Primary Human Spheroid-Qualified Hepatocyte Culture Protocol

• 3D Hepatocyte Spheroids
• Spheroid-Qualified Hepatocyte Culture Materials
• Thawing and Plating Spheroid-Qualified Hepatocytes for 3D Spheroid Formation
• 3D Hepatocyte Spheroid Culture Results

3D Hepatocyte Spheroids

Our portfolio of plateable Hepatocytes includes spheroid-qualified Hepatocytes for 3D cell culture applications. While our plateable and suspension Hepatocytes are ideal for 2D cell culture applications, our spheroid-qualified plateable Hepatocytes can provide more relevant models for applications such as enzyme induction, toxicity, drug screening, transporter efflux activity, potential drug-drug interactions, and disease modeling.

Our collection of spheroid-qualified plateable Hepatocyte is isolated from whole human livers and consists of a homogenous population of cells, with each donor providing documented consent for research use of non-transplantable organs or tissues. Every lot is guaranteed to contain a minimum of 4 million viable cells per vial, maintaining a post-thaw viability of ≥70%. These Hepatocytes undergo extensive characterization, encompassing mRNA induction data and enzyme profiling data.

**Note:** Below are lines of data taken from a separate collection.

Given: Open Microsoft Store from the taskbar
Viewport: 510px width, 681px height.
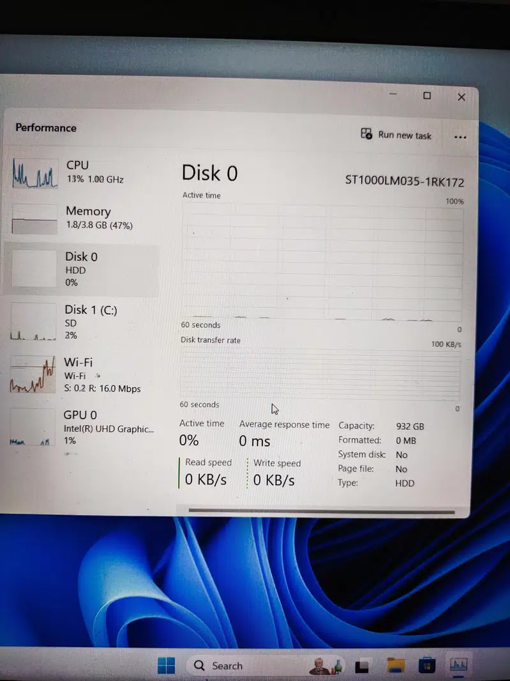Looking at the screenshot, I should pyautogui.click(x=426, y=666).
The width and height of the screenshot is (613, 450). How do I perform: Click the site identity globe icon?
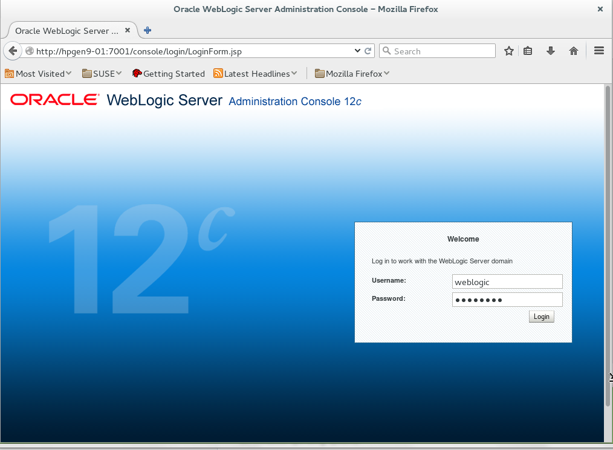point(29,51)
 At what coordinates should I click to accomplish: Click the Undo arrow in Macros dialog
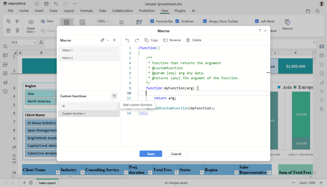(127, 40)
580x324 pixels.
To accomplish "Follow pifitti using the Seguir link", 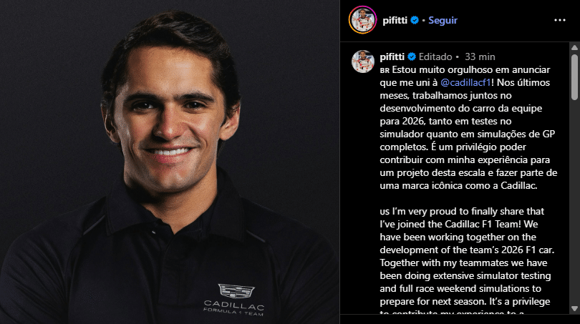I will coord(443,20).
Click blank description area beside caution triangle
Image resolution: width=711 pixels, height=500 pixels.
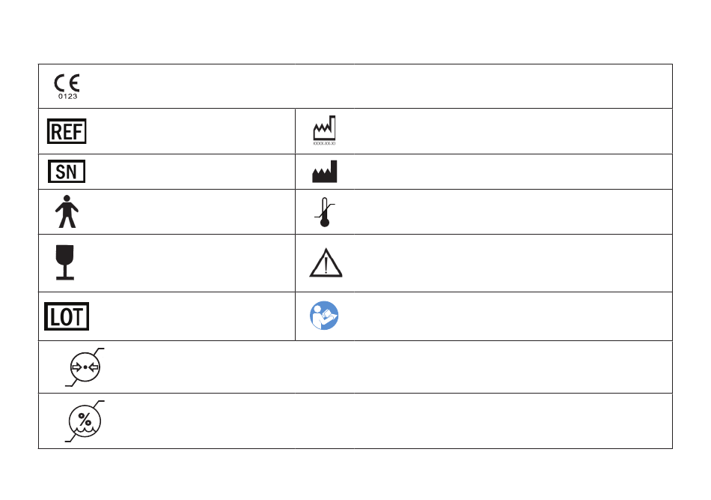501,263
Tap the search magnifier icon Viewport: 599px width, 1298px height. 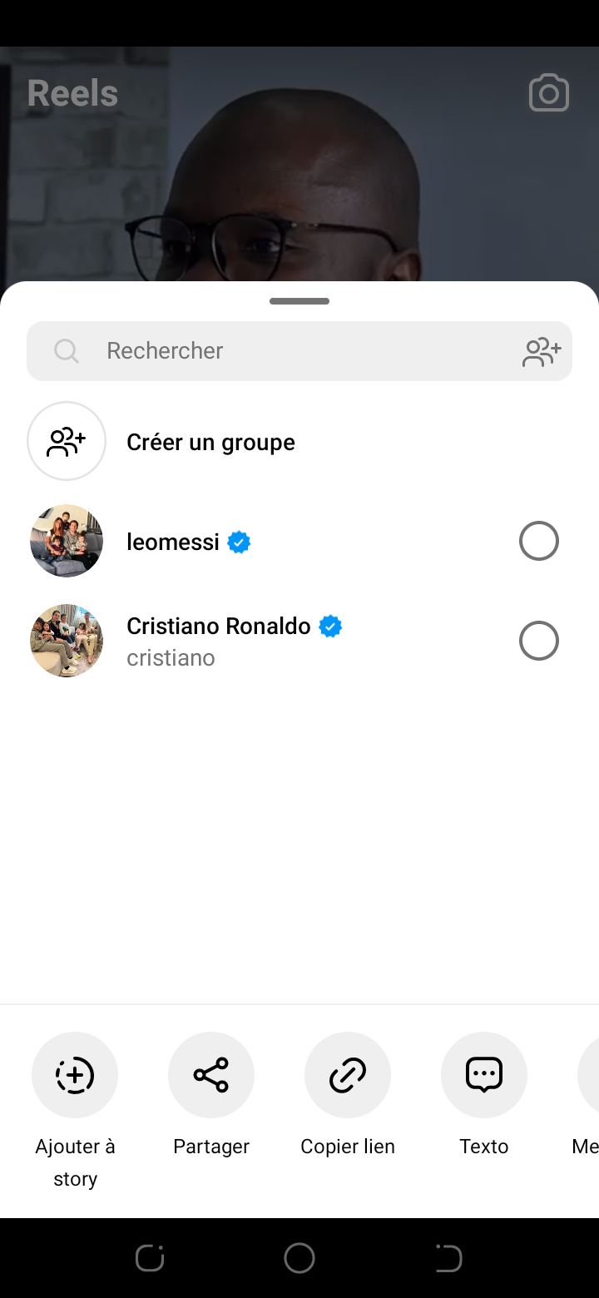click(67, 351)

Additionally, they are validated to form 3D spheroids when cultured for a minimum of 7 days. In this protocol, we demonstrate how to thaw, plate, and form Hepatocyte spheroids from human spheroid-qualified plateable Hepatocytes.

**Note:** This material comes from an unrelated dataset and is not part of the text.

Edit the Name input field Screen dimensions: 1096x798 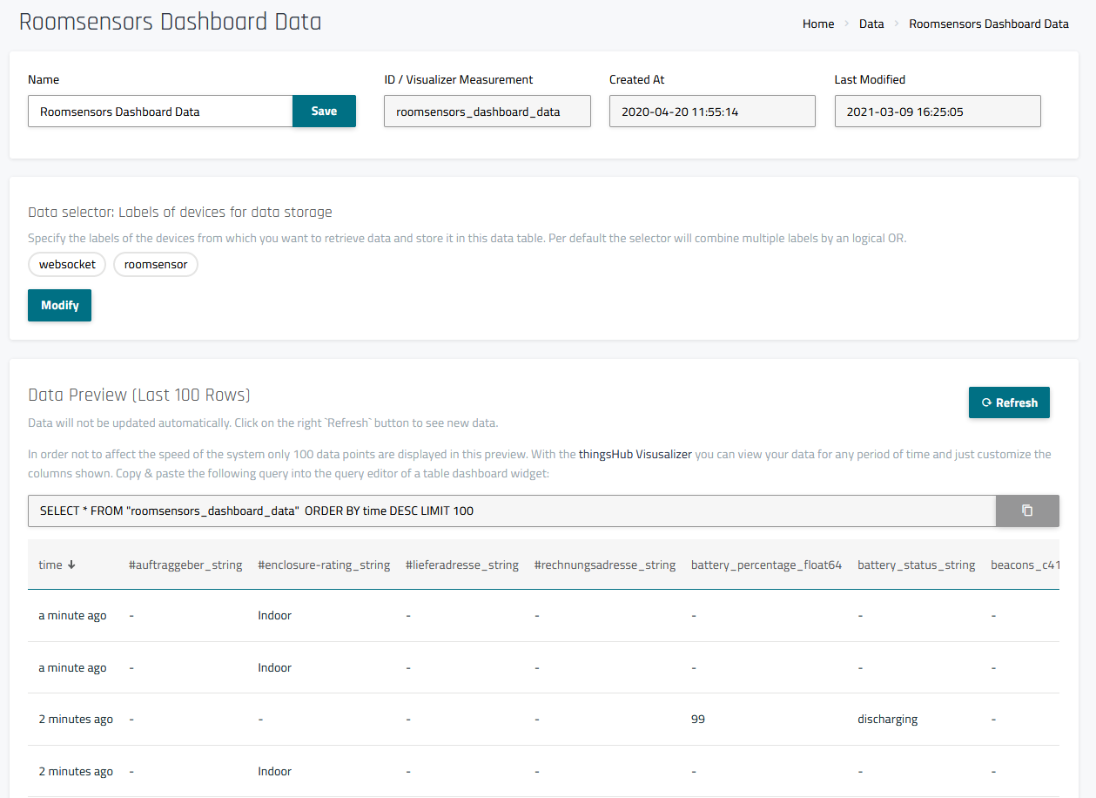click(160, 112)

Spheroid-Qualified Hepatocyte Culture Materials 

• Spheroid Qualified Hepatocytes
  Note: Upon receipt, immediately store cryovial(s) in vapor phase liquid nitrogen.
• Ultra-Low Attachment Multiple Well Plate
• Spheroid Maintenance Medium:
  Note: For Dexamethasone, dissolve 25mg into 32 mL of ethanol (100%) to make 2mM stock. For Linoleic acid, dissolve 100mg into 2mL of ethanol (100%) to make 50mg/mL stock. Once prepared media is stable for at least 4 weeks at 4°C.

Thawing and Plating Spheroid-Qualified Hepatocytes for 3D Spheroid Formation 

This protocol was performed in a Class II laminar flow biohood and using an incubator set to 37°C and 5% CO₂. Researchers should wear PPE such as a lab coat, safety glasses, and gloves.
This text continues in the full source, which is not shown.